Вскоре пароход подошел к причалу, о его приближении возвестил долгий гудок. Багаж быстро выгрузили на узкий причал, и пароход, оставив пассажиров в окружении чемоданов, снова вышел на середину реки, чтобы продолжить свой путь на север.

Николя молча оглядывал пустынные окрестности, где в прежние времена теснились склады, забитые хлопком и сахарным тростником, которые не успевали вывозить на баржах. Джэми присела на дорожный сундук и бдительно следила за Пэдди.

— Постарайтесь не свалиться в воду, мастер Пэдди, — предупредила она малыша, который едва не поскользнулся на глине. — Мне совсем не хочется прыгать за вами в реку и выуживать вас, как старый башмак.

— Поместье достаточно далеко отсюда, и поскольку нас никто не ждет… — Николя не докончил фразы и тяжело вздохнул.

— Нам предстоит прогулка? — поинтересовалась Mapa.

— Надеюсь, что все вы в удобной обуви, — усмехнулся он. — Впрочем, если не хотите идти пешком, можете подождать, пока я пришлю за вами экипаж, — предложил он с видом гостеприимного хозяина, но глаза его вызывающе сверкали.

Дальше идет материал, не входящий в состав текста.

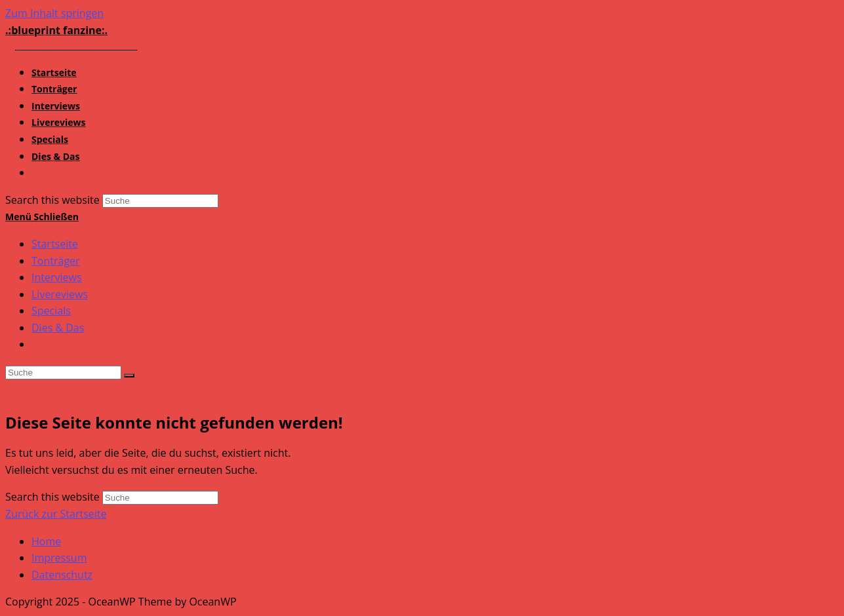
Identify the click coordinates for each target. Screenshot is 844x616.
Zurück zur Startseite (56, 514)
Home (46, 541)
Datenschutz (62, 575)
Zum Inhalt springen (54, 13)
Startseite (54, 244)
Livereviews (60, 294)
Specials (51, 311)
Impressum (59, 558)
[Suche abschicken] (129, 375)
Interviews (56, 277)
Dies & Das (58, 328)
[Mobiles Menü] (42, 216)
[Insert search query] (63, 372)
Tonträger (56, 261)
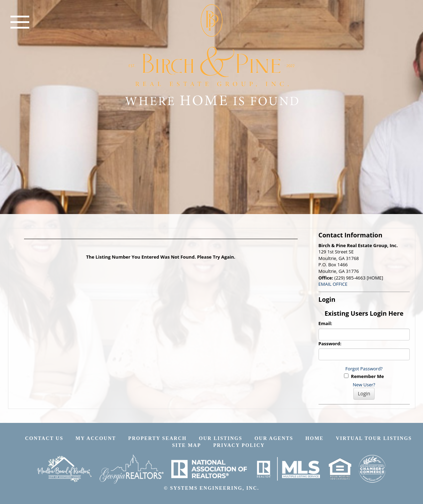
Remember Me (364, 376)
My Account (96, 438)
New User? (364, 385)
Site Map (186, 445)
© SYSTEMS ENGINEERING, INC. (211, 488)
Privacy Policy (239, 445)
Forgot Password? (364, 369)
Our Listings (220, 438)
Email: (326, 323)
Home (314, 438)
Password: (330, 344)
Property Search (157, 438)
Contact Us (44, 438)
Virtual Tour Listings (374, 438)
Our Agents (274, 438)
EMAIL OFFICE (333, 284)
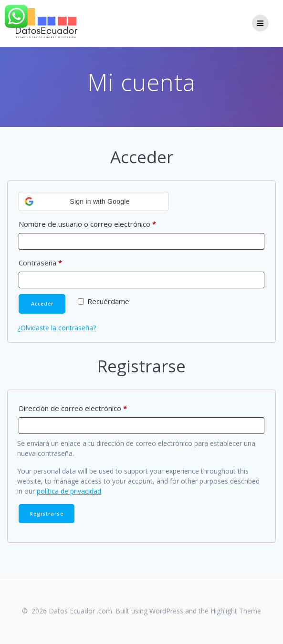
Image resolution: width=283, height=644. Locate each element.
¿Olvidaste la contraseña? (56, 327)
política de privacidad (69, 491)
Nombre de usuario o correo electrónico (105, 222)
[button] (94, 201)
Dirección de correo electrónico (91, 407)
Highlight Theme (236, 611)
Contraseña (58, 261)
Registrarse (46, 514)
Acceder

— Что же, пропустить из-за этого сцену встречи? Нет уж, я лучше пойду пешком, — сказала Mapa и оглянулась на Пэдди и Джэми. — А вы что решаете? Останетесь здесь ждать экипажа или пойдете с нами?

— Я пойду! — воскликнул Пэдди, хлюпая носом.

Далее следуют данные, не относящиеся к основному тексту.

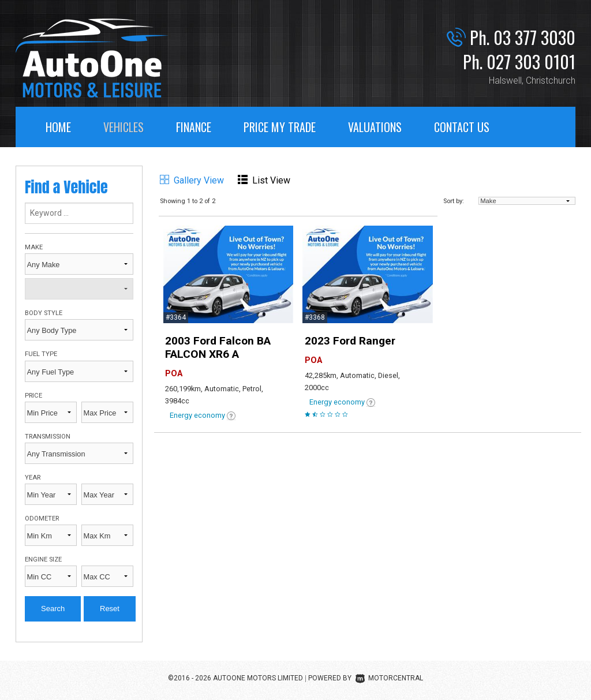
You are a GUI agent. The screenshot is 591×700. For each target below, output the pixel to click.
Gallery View (192, 180)
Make (33, 247)
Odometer (42, 518)
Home (58, 127)
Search (53, 608)
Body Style (43, 313)
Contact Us (462, 127)
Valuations (375, 127)
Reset (110, 608)
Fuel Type (41, 354)
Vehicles (124, 127)
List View (264, 180)
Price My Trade (279, 127)
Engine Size (43, 559)
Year (32, 477)
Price (33, 395)
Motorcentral (389, 678)
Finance (193, 127)
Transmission (47, 436)
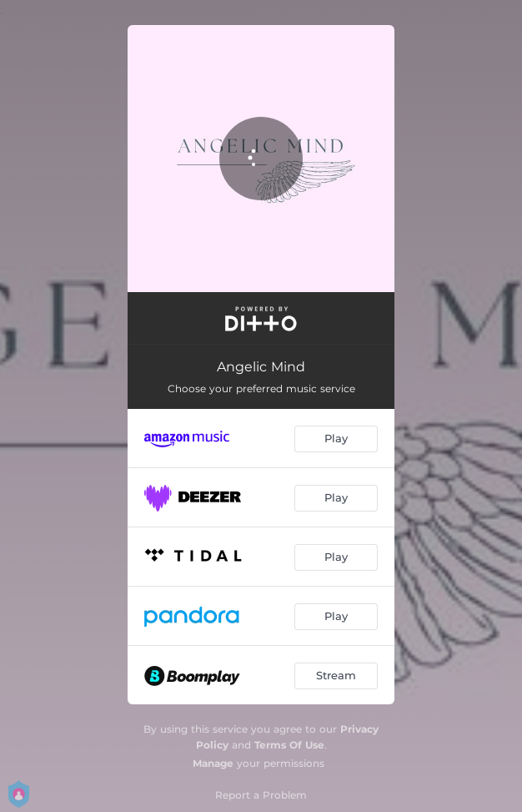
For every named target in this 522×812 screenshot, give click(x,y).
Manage (213, 763)
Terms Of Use (289, 744)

— Я тоже не собираюсь сидеть здесь на сундуке неизвестно сколько времени, — проворчала Джэми, взяла Пэдди за руку, и все тронулись в путь.

Они шли по узкой глинистой дороге, петлявшей среди прибрежных зарослей колючего кустарника. Mapa плотнее завернулась в накидку, чтобы укрыться от ледяного, пронизывающего до костей ветра. Над головами у них с пронзительными криками пролетела стая диких гусей, которые после утомительного перелета из северных краев устремлялись на топкие, непроходимые болота, где и собирались зимовать.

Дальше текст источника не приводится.